Wat men tegenwoordig vaak als sociale maatschappijvormen beschrijft, is eigenlijk alleen de buitenkant. Dat het dat is, kan men zeer duidelijk maken aan zo’n voorbeeld als het volgende. Wij kunnen in de huidige tijd alleen met ontzetting kijken naar wat zich in het Oosten van Europa als een sociale maatschappij wil laten gelden. Maar als men kijkt naar wat tegenwoordig in het Europese Oosten gebeurt, moet men zich herinneren wat ongeveer acht eeuwen geleden in Azië, in China, gebeurd is. Als men dan beschrijft hoe deze acht eeuwen geleden in China met een zekere onverwachtheid een staatsinrichting werd gezocht en ook in zeer hoge mate werd ontwikkeld – door de hervormbeweging van Wang An Shi (1021-1086) -, die erop gericht
was alle aangelegenheden, ook die van economische aard, in alle details van staatswege te regelen, als men beschrijft, dat er in deze tijd in China overheidsinstanties waren, die de prijs van week tot week vaststelden, dat er overheidsinstanties waren die de manier aangaven hoe hier en hoe daar de grond moest worden bebouwd, dat er overheidsinstanties waren welke het zaaigoed voor het land aan de boerenbevolking toewezen, dat in deze tijd in China getracht werd de mensen die bijzonder rijk waren, in hoge mate te belasten, zodat hun vermogen langzamerhand in de gemeenschap overging, als men zich dat alles herinnert, dan kan men zeggen: Wat in onze tijd door bepaalde kringen als een sociale hervorming in Oost-Europa gezocht word, dat was 800 jaar geleden in hoge graad in 30 jaar verwerkelijkt, tot de betreffende socialistische regering gevallen was en hun aanhangers uit China verdreven werden.
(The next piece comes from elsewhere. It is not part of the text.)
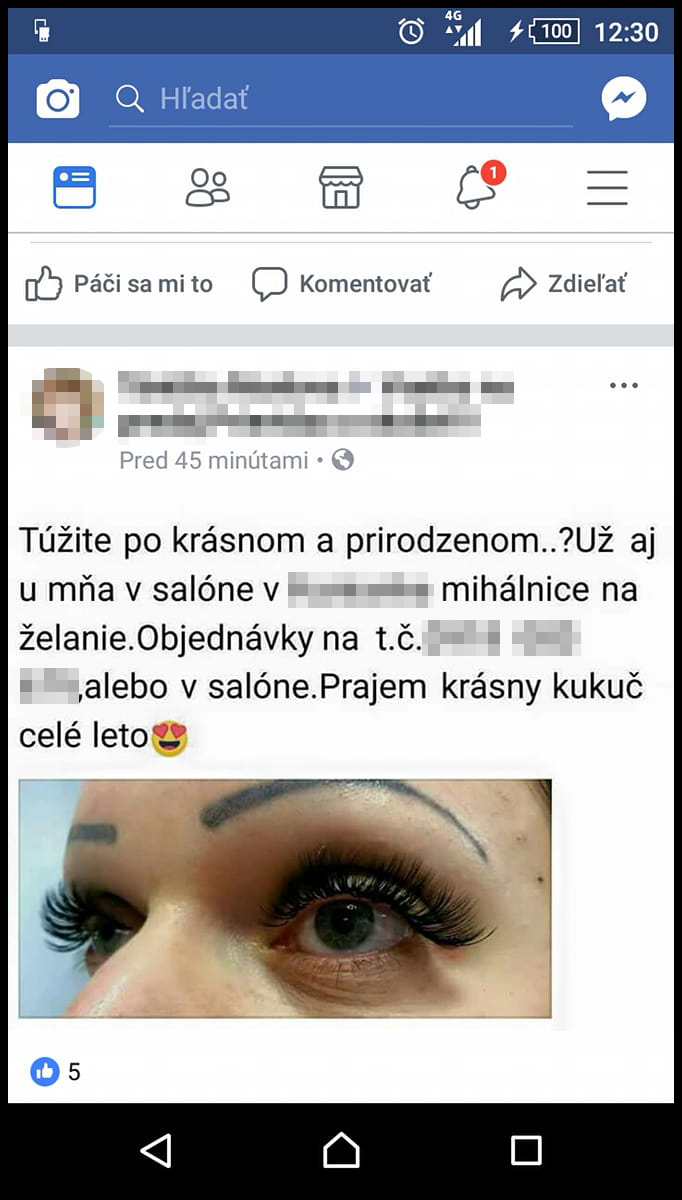Open Messenger chat icon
Dertig jaar lang heeft daar een maatschappijvorm geduurd, waarvan men kan zeggen: Als men deze beschrijft en daarbij helemaal niet zou zeggen, dat het betrekking heeft op China, dan zou men kunnen denken, dat het betrekking heeft op het huidige Rusland.
Bron: Rudolf Steiner – GA 83 – Westliche und östliche Weltgegensätzlichkeit – Wenen 8 juni 1922 (bladzijde 207-208)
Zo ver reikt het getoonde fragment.